Like newspapers, radio and television companies before them, search and social platforms are attention businesses. But while established publishers take responsibility for the content they host – through shared editorial codes, spectrum based regulation and primary liability for publication – the tech platforms face much weaker standards of liability.
Global tech platforms do not have transparent editorial codes, nor do they have established cultural or public interest norms which their users understand. Legally, they are exempt from most primary publishing liabilities, thanks to exemptions in the EU eCommerce directive and s230 of the Communications Decency Act. These platforms have experienced rapid user growth, enabling the collection of vast swathes of personal data. This data is processed to create intelligence, which is then used to address advertising to citizens on any device, at any time of the day. Converging multiple data sets enables perfect sight of user data, and the ability to expand into new markets with relative ease.
For traditional publishers, content regulation is supplemented by the transparent placement of advertising, linking the brand values of the advertiser with the environment in which they appear. In a pure programmatic world of online platforms, advertising is often disconnected from the content it funds, meaning that advertisers can’t audit where adverts appear, making it harder to hold platforms to account. The case for accountability is not just moral, it is financial too. The media agency WPP has published research suggesting that almost a quarter of global digital ad spend – $16.4bn – was lost to ad fraud in 2017.
Debates about platform regulation that focus on changing the legal framework around liability are often pushed back with the argument that any change would hamper innovation. But equally, an outdated legal framework, that relies on ad hoc political interventions to drive the tech platforms to take action, does not provide the certainty or clarity that potential new entrants to the market would need to build solutions and approaches for the long term.
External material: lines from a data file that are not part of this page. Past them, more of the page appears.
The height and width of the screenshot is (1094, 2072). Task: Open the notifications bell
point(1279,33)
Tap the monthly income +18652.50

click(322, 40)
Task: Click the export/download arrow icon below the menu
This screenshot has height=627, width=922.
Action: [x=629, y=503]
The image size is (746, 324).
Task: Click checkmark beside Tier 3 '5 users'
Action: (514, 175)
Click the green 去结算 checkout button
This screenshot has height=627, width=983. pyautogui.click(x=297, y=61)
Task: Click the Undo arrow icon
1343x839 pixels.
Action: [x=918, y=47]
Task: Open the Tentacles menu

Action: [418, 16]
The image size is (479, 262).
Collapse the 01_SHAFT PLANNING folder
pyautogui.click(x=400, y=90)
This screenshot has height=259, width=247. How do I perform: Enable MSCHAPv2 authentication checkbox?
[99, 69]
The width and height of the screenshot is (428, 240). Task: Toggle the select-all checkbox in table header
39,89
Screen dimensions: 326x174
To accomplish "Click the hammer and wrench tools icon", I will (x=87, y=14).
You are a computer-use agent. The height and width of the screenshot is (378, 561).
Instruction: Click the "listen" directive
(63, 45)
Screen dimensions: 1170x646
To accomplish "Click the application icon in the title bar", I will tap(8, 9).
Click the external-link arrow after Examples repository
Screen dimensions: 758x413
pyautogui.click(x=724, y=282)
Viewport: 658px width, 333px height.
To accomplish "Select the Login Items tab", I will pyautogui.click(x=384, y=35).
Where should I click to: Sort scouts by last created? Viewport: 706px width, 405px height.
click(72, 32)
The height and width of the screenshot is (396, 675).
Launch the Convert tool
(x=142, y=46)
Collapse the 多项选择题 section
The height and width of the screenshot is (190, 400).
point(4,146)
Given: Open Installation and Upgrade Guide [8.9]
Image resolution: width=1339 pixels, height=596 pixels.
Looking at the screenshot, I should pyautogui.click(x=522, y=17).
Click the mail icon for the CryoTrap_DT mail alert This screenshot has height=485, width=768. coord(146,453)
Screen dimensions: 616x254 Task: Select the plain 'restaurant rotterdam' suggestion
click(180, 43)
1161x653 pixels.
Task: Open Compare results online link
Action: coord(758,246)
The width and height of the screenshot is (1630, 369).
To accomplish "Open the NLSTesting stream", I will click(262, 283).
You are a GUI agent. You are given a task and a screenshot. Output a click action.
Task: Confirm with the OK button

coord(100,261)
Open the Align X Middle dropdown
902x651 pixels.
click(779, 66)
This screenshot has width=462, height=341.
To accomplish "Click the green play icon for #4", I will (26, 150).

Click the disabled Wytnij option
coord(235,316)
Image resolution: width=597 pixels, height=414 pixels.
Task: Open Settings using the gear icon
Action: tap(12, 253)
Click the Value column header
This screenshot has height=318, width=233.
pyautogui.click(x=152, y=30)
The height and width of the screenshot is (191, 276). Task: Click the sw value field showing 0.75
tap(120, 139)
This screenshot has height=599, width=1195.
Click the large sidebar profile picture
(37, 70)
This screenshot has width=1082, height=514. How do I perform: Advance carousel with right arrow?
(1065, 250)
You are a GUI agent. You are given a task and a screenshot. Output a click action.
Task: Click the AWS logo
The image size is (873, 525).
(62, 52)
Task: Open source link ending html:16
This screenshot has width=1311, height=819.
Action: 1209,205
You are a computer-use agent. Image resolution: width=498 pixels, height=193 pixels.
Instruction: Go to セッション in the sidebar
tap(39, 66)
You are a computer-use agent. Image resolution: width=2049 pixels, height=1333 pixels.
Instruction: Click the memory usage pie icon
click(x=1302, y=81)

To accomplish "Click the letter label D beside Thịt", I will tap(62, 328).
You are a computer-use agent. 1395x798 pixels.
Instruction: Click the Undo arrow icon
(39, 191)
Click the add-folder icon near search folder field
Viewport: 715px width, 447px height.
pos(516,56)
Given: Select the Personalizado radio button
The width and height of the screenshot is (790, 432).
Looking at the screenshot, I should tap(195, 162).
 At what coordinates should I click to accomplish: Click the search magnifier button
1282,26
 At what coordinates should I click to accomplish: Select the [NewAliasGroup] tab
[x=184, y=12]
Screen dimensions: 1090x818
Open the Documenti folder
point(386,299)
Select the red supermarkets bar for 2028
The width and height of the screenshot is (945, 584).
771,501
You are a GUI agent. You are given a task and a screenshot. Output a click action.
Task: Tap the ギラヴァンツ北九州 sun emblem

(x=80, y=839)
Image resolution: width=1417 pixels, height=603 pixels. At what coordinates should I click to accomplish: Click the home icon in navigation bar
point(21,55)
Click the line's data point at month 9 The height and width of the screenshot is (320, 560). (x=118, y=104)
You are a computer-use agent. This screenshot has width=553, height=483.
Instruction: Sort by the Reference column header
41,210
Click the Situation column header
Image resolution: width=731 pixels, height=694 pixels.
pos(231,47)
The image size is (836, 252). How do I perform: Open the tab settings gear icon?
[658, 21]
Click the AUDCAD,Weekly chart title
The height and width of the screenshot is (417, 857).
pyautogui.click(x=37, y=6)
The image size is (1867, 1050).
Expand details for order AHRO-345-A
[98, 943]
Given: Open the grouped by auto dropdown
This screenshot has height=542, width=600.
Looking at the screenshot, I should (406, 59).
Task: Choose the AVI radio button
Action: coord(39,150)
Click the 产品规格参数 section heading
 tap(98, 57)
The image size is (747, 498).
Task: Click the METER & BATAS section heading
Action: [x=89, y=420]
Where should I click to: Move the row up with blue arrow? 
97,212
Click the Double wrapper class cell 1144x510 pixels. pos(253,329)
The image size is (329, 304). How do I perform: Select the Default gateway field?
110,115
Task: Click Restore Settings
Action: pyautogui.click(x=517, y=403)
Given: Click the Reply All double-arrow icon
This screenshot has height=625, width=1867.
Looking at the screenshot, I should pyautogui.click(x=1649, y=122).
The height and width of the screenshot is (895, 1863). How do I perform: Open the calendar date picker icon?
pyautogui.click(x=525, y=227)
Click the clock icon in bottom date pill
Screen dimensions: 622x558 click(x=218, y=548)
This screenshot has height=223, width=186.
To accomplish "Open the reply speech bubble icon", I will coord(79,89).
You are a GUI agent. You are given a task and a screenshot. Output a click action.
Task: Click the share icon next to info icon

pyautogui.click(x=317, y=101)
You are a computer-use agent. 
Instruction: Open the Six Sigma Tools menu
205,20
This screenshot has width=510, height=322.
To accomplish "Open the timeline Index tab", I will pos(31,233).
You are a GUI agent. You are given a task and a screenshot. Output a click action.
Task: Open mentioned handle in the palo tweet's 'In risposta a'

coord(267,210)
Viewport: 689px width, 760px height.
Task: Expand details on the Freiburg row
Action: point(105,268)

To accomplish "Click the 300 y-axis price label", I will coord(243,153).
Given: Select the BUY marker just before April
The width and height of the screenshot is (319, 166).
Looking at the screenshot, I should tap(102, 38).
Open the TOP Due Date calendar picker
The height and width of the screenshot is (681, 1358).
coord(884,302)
After two years of company representatives abdicating responsibility, we have woken from the dream of tech utopianism to realise that key institutions of democracy are under threat. Now we are awake, the question is what to do about the power that has accrued whilst we slumbered?
First, we have become much more aware of the problems posed by hate speech, bullying, trolling, terrorism, fake news and misinformation. While letters from Select Committee Chairs to CEOs and ad hoc Government interventions provide some accountability, they are sticking plasters on a bigger problem. A transparent, accountable legal framework is essential.
Second, the Information Commissioner and Shadow Digital Minister are right to focus on reform of the regulation of election and political advertising. Using 98 data points to sell intelligence that could sway a swing seat is a qualitatively different transaction to getting people interested in buying a new Ford Focus. The law needs to treat them as such.
Third, search and social platforms should be included within the media plurality framework to assess the impact of platform policies and algorithm changes on the media that citizens consume. This need is made more urgent by the emergence of new forms of media delivery, such as AI powered audible devices like Google Home or Amazon Echo.
Fourth, in the context of tackling fake news and misinformation, advertisers – including the Government – should demand to know where every impression they buy on search and social platforms lands. This should not be seen as an optional cost of doing business that only responsible advertisers are expected to absorb, but in relation to all advertising that is traded programmatically.
Fifth, the Government should recognise that being pro-tech doesn’t necessarily mean being pro-tech takeover.
As the author and technologist Ben Thompson has written, “networks are the monopoly makers of the Internet era… when it comes to the Internet, the single most effective tool in antitrust regulation is keeping social networks in separate competitive companies.” German and Australian policy-makers have taken the lead on this issue.
Sixth, we need a longer-term debate about the system of media regulation that governs a world that is decreasingly reliant on spectrum, and increasingly reliant on intellectual property flows. The objective should be the creation of a regulatory environment that enables shareholder returns, whilst empowering citizens in a rich, informed democracy.
Peter Thiel recently told a friend, who was thinking about running for Governor of California, that he should be able to answer the question, “Why is tech good for the average person in California?” It can’t be that ‘it’s making us more connected’, or that ‘it’s going to cure all diseases’. Thiel said he wasn’t able to come up with an answer, and I couldn’t come up with one, either”.
We used to stand aside as Silicon Valley built the new world in front of us, thinking they had all the answers. Now we realise that they are human after all, it’s time we mere mortals stepped in.